Il nous fallait absolument en savoir davantage sur cette œuvre saisissante, dont on conserve longtemps la trace en soi. C'est pourquoi nous avons rencontré Sebastian Schipper, cool et détendu malgré l'approche ce jour-là des récompenses allemandes. Au cours d'un entretien passionnant, nous avons découvert un homme amateur de métaphores (comptez-les ! il y en a beaucoup) et habité par une idée bien personnelle du cinéma.

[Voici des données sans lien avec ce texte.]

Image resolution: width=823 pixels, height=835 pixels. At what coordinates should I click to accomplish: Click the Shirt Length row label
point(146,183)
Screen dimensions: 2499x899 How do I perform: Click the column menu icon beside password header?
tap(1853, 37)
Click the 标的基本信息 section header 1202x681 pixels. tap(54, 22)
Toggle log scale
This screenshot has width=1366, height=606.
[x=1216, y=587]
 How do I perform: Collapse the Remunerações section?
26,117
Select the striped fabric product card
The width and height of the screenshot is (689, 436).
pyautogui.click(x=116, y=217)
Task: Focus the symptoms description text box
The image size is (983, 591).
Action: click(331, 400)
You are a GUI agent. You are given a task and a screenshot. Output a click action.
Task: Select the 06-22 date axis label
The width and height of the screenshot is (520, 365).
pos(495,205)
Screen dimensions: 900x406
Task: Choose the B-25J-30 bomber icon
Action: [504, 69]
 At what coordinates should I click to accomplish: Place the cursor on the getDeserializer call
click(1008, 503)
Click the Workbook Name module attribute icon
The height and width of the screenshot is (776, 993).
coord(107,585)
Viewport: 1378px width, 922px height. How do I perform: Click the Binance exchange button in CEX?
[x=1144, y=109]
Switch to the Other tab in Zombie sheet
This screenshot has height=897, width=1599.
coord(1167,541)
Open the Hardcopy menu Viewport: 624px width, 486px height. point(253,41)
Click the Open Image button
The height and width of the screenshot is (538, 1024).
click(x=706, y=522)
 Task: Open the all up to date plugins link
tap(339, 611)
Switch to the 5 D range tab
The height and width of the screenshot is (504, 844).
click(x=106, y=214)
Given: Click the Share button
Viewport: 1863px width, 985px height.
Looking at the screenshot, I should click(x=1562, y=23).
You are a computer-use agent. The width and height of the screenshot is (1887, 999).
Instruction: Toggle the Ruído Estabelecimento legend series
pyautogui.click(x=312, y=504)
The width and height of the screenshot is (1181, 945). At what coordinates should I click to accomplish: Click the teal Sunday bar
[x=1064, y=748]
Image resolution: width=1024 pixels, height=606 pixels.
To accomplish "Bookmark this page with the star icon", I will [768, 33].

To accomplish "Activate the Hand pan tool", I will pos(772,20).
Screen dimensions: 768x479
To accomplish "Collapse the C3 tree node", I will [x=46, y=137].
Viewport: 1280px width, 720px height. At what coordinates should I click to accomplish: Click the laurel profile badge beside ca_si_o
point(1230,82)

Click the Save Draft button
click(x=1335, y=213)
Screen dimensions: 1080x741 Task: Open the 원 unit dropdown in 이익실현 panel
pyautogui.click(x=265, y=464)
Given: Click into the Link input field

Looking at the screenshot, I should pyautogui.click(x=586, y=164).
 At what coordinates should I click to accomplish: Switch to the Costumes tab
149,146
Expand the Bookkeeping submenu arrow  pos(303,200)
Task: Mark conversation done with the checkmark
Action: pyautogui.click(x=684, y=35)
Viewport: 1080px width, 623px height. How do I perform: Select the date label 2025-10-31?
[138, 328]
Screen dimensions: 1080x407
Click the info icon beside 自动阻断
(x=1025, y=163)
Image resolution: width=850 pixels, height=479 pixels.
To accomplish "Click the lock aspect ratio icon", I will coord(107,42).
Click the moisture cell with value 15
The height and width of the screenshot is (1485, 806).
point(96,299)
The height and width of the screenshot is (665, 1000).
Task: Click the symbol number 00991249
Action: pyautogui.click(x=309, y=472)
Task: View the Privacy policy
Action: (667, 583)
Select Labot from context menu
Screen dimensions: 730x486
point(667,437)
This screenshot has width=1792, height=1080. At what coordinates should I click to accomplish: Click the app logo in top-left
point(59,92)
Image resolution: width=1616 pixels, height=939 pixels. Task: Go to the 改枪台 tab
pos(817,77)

Time Out Paris : Avant de parler de 'Victoria', j'aimerais vous dire que j'adore votre premier film, 'Absolute Giganten' ('Les Bouffons' en VF). Il est passé sur Arte il y a très longtemps, mais il reste introuvable en DVD avec des sous-titres en français, c'est énervant.

Sebastian Schipper : Vous connaissez le film ? Ah, ça me fait plaisir ! Est-ce que vous avez vu un film français qui s'appelle 'Thé au Harem d'Archimède' de Mehdi Charef ? Je l’ai vu à la télé en Allemagne, je crois que c'est un des premiers films sur la banlieue et j’ai adoré, alors que ce n’est pas très connu en France. Le film fait très années 1980, il est un peu maladroit, mais c’est un merveilleux film sur l’amitié. Mon héros, c’est Jim Jarmusch, je suis dingue de 'Stranger Than Paradise', 'Down by Law', etc. Des films plutôt lents, même si je ne sais pas si j’aime toujours la lenteur. Est-ce que 'Victoria' est lent ? Peut-être un peu au début... En Allemagne, 'Absolute' est mon premier film et il n’a pas bien marché au box-office, alors que tout le monde le connaît ! Tout le monde l’a vu en DVD, en fait. Le DVD est devenu si rare qu'il se vendait parfois à 60 € sur eBay. En gros, jusqu'à il y a trois mois, en Allemagne, j’étais le mec qui avait réalisé 'Absolute Giganten'. Aujourd’hui, je vais peut-être devenir le type qui a réalisé 'Victoria'.

Justement, d’où vient l’idée de 'Victoria' ?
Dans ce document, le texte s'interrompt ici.